Médicos e indústria farmacêutica dão origem a crise de opioides

FERNANDA MENA
DE SÃO PAULO

Não deixa de ser irônico que o grande desafio da atual política de drogas americana emane da indústria farmacêutica e da classe médica.

Explico: tudo indica que foi a prescrição descontrolada de analgésicos opiáceos comercializados legalmente em farmácias o que "viciou" mais de 2,5 milhões de norte-americanos, tornando os EUA o país que mais consome essas substâncias no mundo.

E foram médicos e suas associações de classe que, na virada para o século 20, se aliaram a grupos religiosos como os grandes lobistas do controle de narcóticos, dentro e fora dos EUA.

No final do século 19, substâncias como o ópio, a morfina e a cocaína circulavam livremente e eram tratadas como "formadoras de hábito, usadas para fins médicos e lúdicos".

Foram as associações de classe que passaram a advogar pela proibição do uso não médico dessas substâncias, motivadas não só pelos problemas decorrentes de seu abuso (em 1900, estima-se que 200 mil americanos usavam essas drogas) mas também pelo poder que a exclusividade de produção, comércio e prescrição lhes conferia.

A cobra parece ter mordido o próprio rabo.

Os analgésicos mais populares nos EUA, como Vicodyn, Percocet e OxyContin, são baseados em morfina (substância da família dos opiáceos). Depressores do sistema nervoso central, eles tornam o cérebro mais lento, reduzindo a percepção da dor para a qual são, em geral, receitados. Estudos apontam que cerca de 100 milhões de americanos sofrem de dor crônica.

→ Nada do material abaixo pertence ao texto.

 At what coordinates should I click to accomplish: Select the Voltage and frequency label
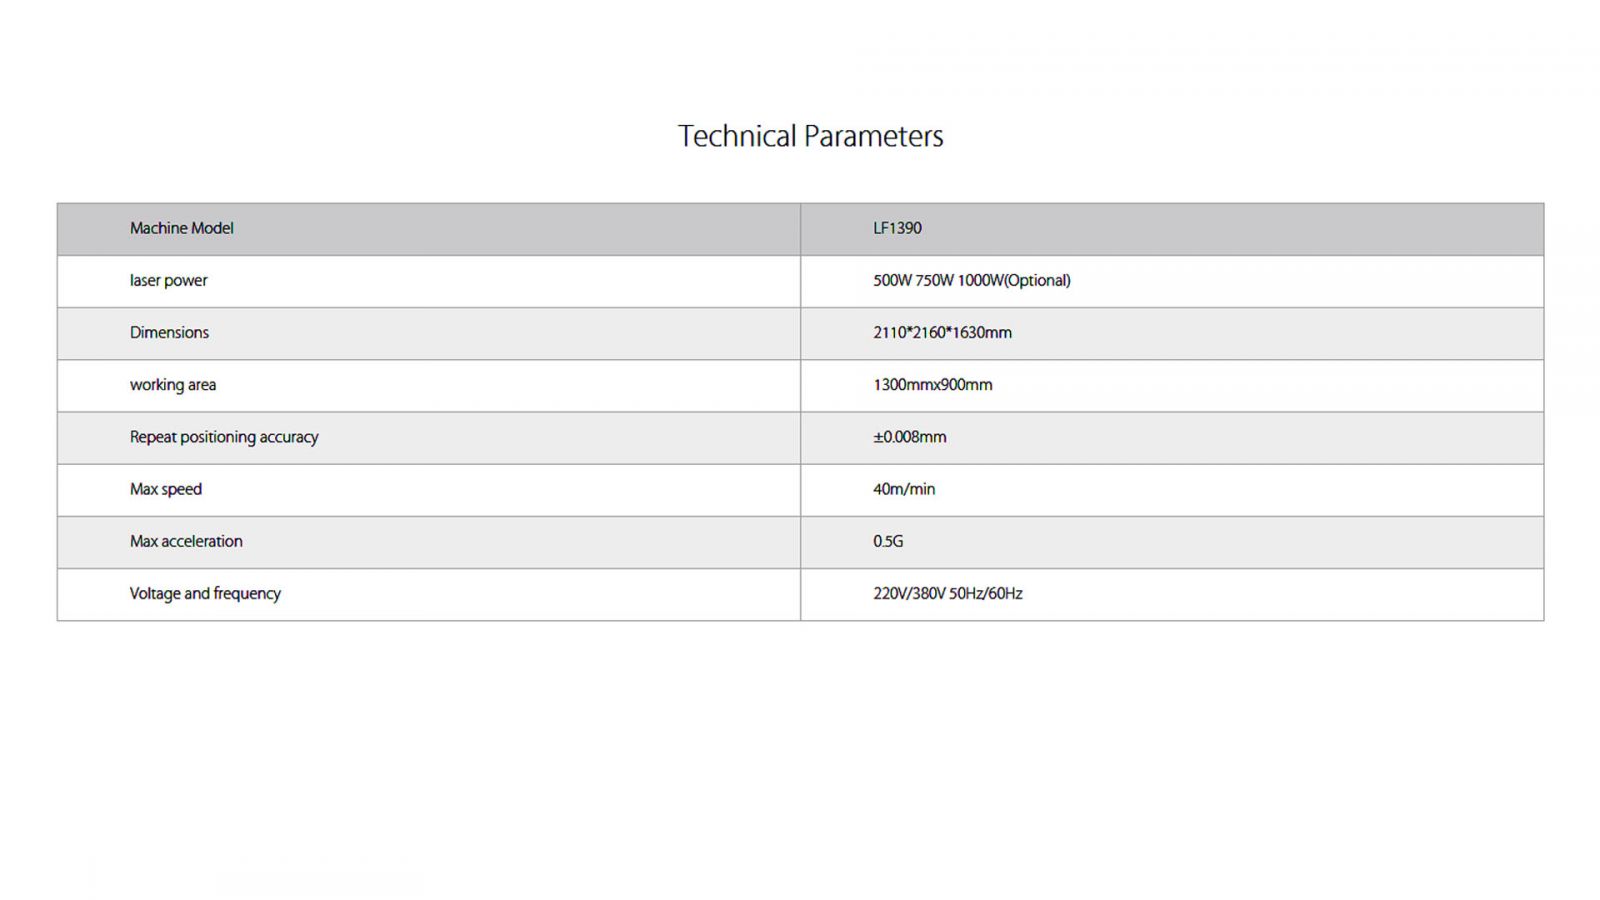coord(205,594)
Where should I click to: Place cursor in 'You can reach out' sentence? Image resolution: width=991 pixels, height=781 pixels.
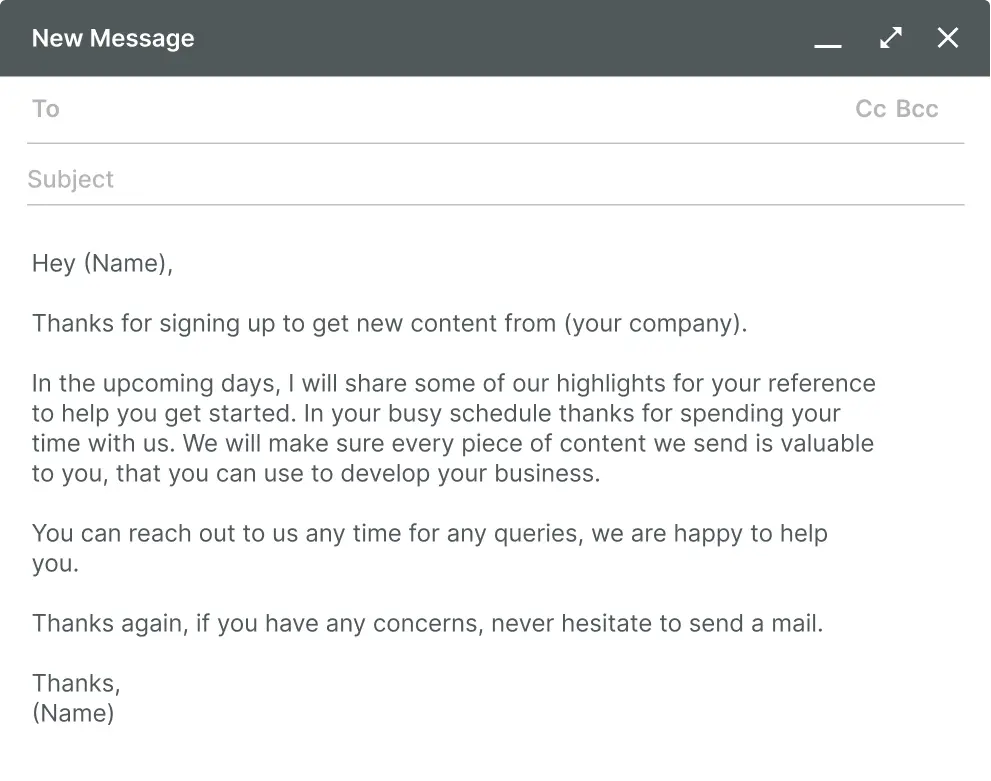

São medicamentos caros, e seu uso contínuo pode levar a um gasto de até US$ 200 (R$ 657) por dia.

Aos poucos, muitos dependentes foram substituindo os remédios de farmácia, vendidos legalmente, por seu equivalente proibido, porém mais em conta: a heroína.

A tendência de consumo foi rapidamente percebida pelos cartéis mexicanos , que passaram a produzir ópio, base da morfina e da heroína.

Segundo a Comissão para o Combate à Dependência de Drogas e à Crise de Opiáceos, 142 americanos morrem por dia de overdose.

Mudar essa tragédia implica em medidas arrojadas para os americanos, mas comum em países europeus, como a oferta de naloxona (droga sintética capaz de reverter uma overdose em andamento) ou a prescrição de metadona, substância usada em terapias de substituição de heroína e outros opioides.

RACISMO

Seja por sua ligação umbilical com a indústria farmacêutica e a classe médica, seja simplesmente por se tratar de um problema que afeta majoritariamente brancos, a epidemia de opioides nos EUA provocou tratamento do governo distinto daquele dado à epidemia de crack dos anos 1980 e 1990.

Enquanto o problema atual é tratado como de saúde pública, o problema do crack, cujos usuários eram quase todos negros e pobres, sempre foi caso de polícia.

Os negros são 13% da população dos EUA, mas 40% dos presos por crimes ligados a drogas, o que deu cor ao gigantesco sistema carcerário norte-americano, o maior do mundo. Entre os presos por infringir a lei de drogas em 2012, por exemplo, 80% foram enquadrados por porte de drogas, e não pelo crime de tráfico.

A abordagem de saúde para a questão do abuso de drogas é bem-vinda. Resta saber se ela vai se estender igualmente a todos, independente de cor, classe social ou substância de uso.